A tutta velocità sulla corsia di emergenza dell’autostrada A1, dritto contro due poliziotti impegnati in un soccorso. Dopo aver quasi travolto gli agenti, un uomo si è dato alla fuga dando vita a un pericoloso inseguimento, terminato solo dopo 18 chilometri. Al volante di una Volkswagen Golf nera, un romano sulla quarantina, è stato fermato e arrestato con l’accusa di tentato omicidio pluriaggravato e resistenza a pubblico ufficiale.

Il tentativo di investimento durante il soccorso stradale

I momenti di tensione sono stati vissuti dalle pattuglie della Polizia Stradale sull’autostrada A1, nel tratto umbro di competenza del distaccamento di Orvieto. Gli agenti erano intervenuti al chilometro 422+350 in carreggiata sud per assistere un veicolo rimasto in panne sulla corsia di emergenza, con tutte le misure di sicurezza regolarmente attivate: un poliziotto gestiva la viabilità segnalando il pericolo agli automobilisti in transito, l’altro seguiva le fasi del soccorso.

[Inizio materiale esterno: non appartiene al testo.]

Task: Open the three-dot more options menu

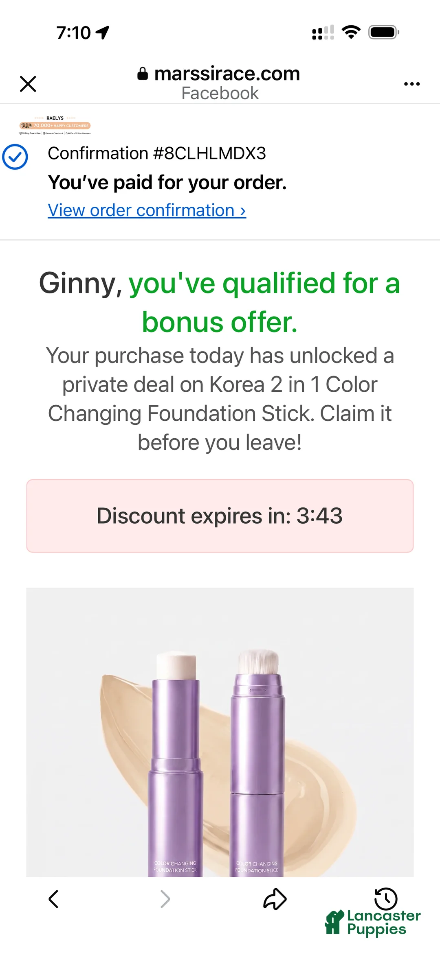Action: (x=411, y=84)
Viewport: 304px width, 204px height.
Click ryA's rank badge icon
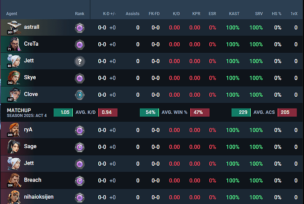click(x=80, y=130)
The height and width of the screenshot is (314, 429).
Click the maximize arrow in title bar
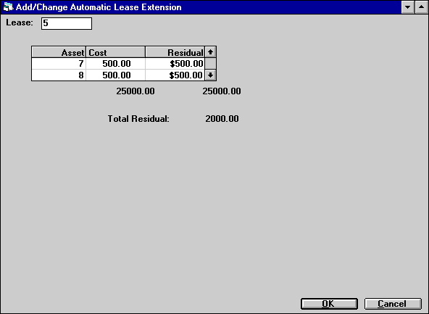coord(421,7)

Con il traffico rallentato dall’intervento, la Golf nera è improvvisamente uscita dalla fila di auto in coda e si è immessa a forte velocità sulla corsia di emergenza, puntando dritta contro i due agenti. Uno dei poliziotti si è lanciato oltre il guardrail per mettersi in salvo, mentre il collega è riuscito a scansarsi per un soffio. Il veicolo, senza fermarsi, si è poi allontanato a forte velocità in direzione Roma.

La fuga di 18 chilometri fino al Gra

Diramata immediatamente la nota di ricerca, l’auto è stata intercettata dalle pattuglie della Polizia Stradale di Roma Nord subito dopo la barriera autostradale, al chilometro 1 della diramazione 18 in direzione del Grande Raccordo Anulare. Nonostante l’alt intimato dagli agenti, il conducente ha proseguito la corsa a forte velocità, effettuando manovre pericolose tra i veicoli in transito e tentando più volte di speronare le auto della polizia che cercavano di affiancarlo.

La folle corsa, tra frenate e sterzate improvvise nel traffico del mattino, si è protratta per circa 18 chilometri, tenendo con il fiato sospeso decine di automobilisti lungo una delle arterie più trafficate del Paese. Le pattuglie di Roma Nord sono infine riuscite a circondare il veicolo e a sbarrargli la strada poco prima dell’immissione sul Grande Raccordo Anulare, bloccando il conducente prima che potesse tentare la fuga a piedi.

Portato negli uffici della Polizia Stradale di Roma Nord, l’uomo è stato posto in stato di fermo su disposizione della Procura di Roma e associato alla casa circondariale di Regina Coeli in attesa di convalida. Dagli accertamenti condotti attraverso le banche dati della Motorizzazione è emerso che l’uomo guidava nonostante la patente gli fosse già stata ritirata in seguito a un precedente controllo, nel quale era stato sorpreso alla guida in stato di alterazione psicofisica.